→ **Instructions to follow**
From the line containing "1456x819 pixels. At" through the last line below, copy every line exactly, leaving out the pictures.

[[ Provided data open ]]

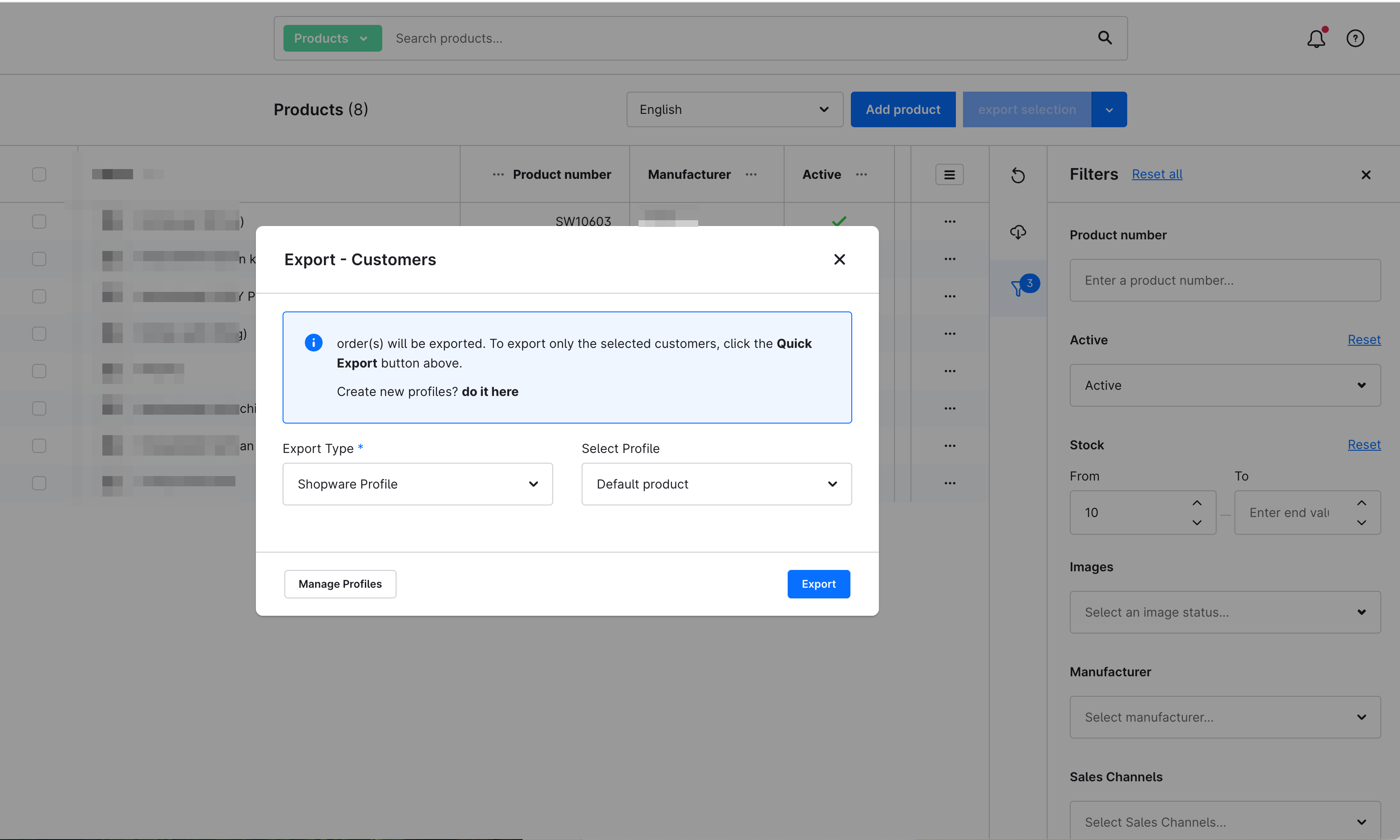1400x840 pixels.
Task: Increase the Stock From value stepper
Action: [x=1196, y=503]
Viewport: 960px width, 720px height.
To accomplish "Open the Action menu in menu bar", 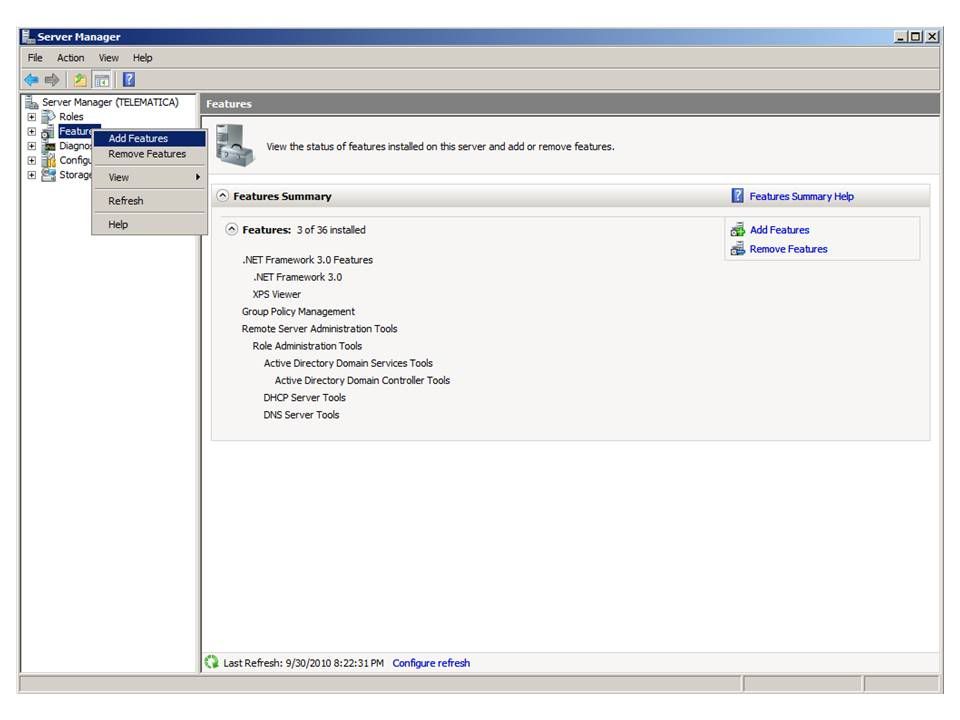I will (x=70, y=58).
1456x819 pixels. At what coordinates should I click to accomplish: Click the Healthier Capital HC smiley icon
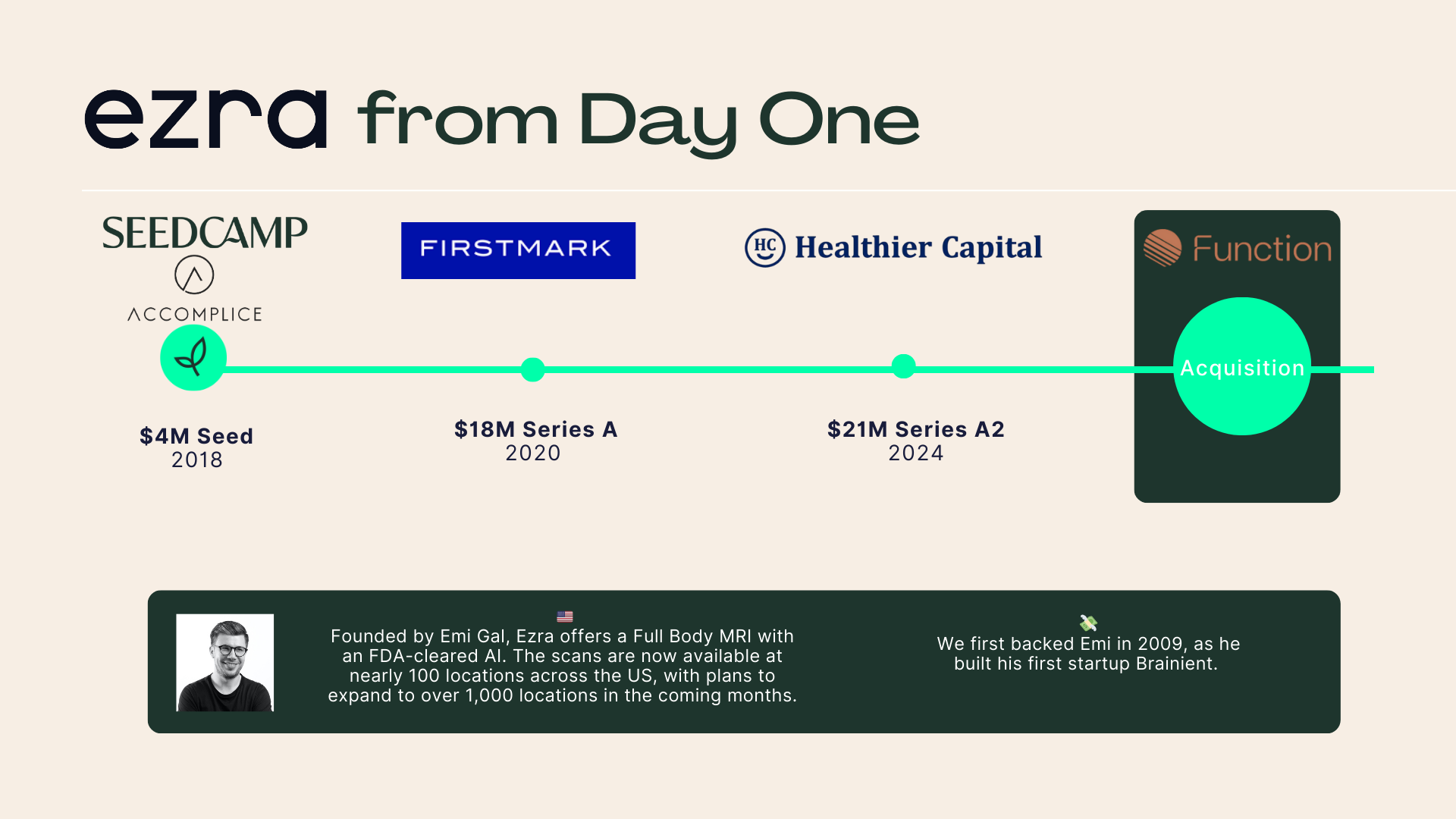coord(764,248)
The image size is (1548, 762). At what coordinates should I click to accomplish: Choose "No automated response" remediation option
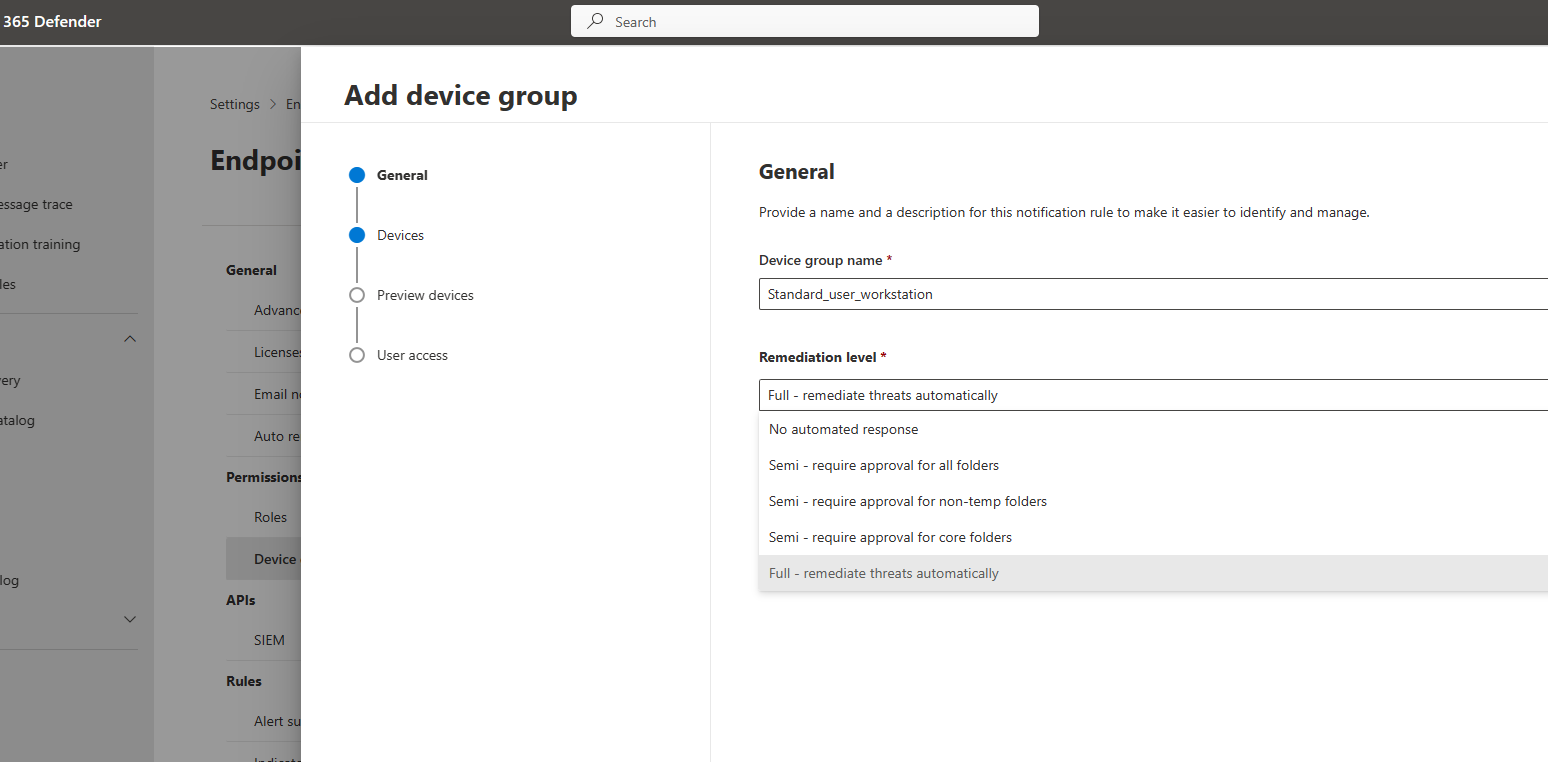(x=843, y=428)
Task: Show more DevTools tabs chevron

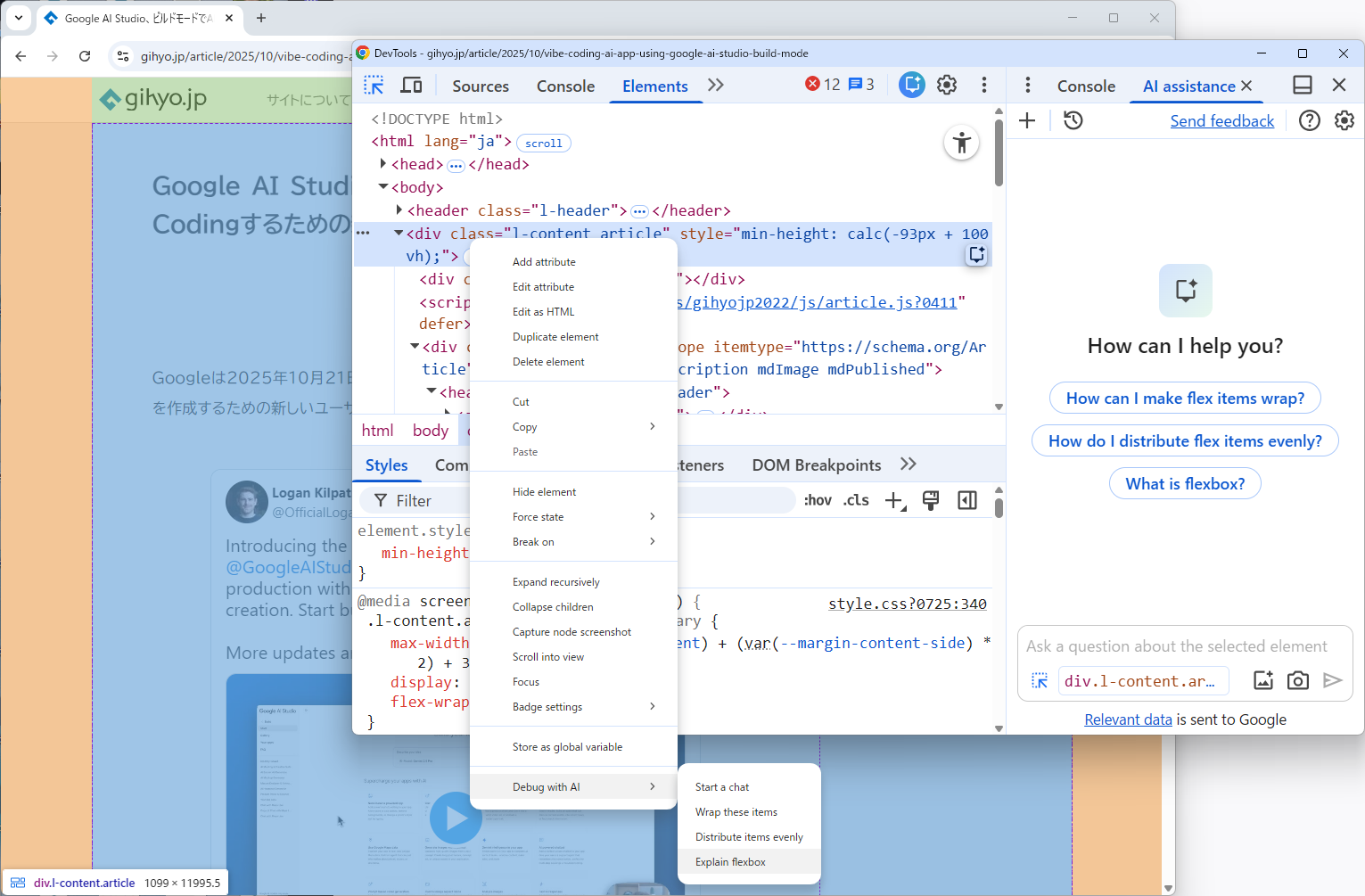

[[ Provided data closed ]]

→ **Task answer**
1456x819 pixels. At what coordinates should I click to accomplish: Click the Healthier Capital HC smiley icon
coord(764,248)
The image size is (1548, 762). At what coordinates should I click to accomplish: Choose "No automated response" remediation option
(x=843, y=428)
Task: Show more DevTools tabs chevron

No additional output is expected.